The End of the World (As We Know It)
I was having a really weird, mid-apocalyptic dream. I believe Kim and I were living in New York City and headed off to a museum in the Bronx. We stopped at one museum, saw some friends, got on a bus and kept on going. At one place, we stopped to see the remains of an old building where my brother sometimes stayed when he wasn't living on the boat.
We started talking with this young woman and she agreed to drive us up to the museum. We rode through run down streets. As we got close to the museum, we stopped to visit a friend of hers. There were many people in the trashed apartment, good people, who had struggled hard in the Bronx. We had something to drink, chatted, and as we prepared to leave, cue 'Hotel California', we found that we had already died. That this was our afterlife, and we could never leave.
Yet it didn't feel like we had died. We were just at a gathering somewhere.
The alarm went off. I looked at the clock. 6:00. In twelve minutes, it would be the solstice, for some people, the end of the world. Outside, the wind was howling. I figured I could spend the last twelve minutes of the old b'ak'tun snuggling warmly in my bed.
As I got out of bed, I thought, what if the 'apocalypse' has happened? What if everything has changed? Yes, I don't feel any different, the routines haven't changed, but what if something else has, something imperceptible?
My mind went back to the old saying about, what the caterpillar views as the end of the world, the butterfly views as a new beginning. Every day is the opportunity for a new beginning, so let's make this a positive apocalypse.

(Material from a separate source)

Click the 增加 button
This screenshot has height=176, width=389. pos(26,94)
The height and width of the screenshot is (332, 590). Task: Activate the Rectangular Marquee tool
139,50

I checked on Facebook to see what my friends were saying. They were talking about being more involved in their community and their government. People were challenging the NRA to represent the four million members, moms and dads, in their organization, and not the gun sellers. You cannot serve both God and Money. Perhaps that is the real message of Sandy Hook.
Various songs play through my mind as part of the apocalypse play list. Soon, I will shower, and head off to a job I love, a job where I get to use my words to try and help people live healthier, happier lives. Perhaps this is the apocalypse, getting more people to be driven by love for their fellow living beings and not by love for money.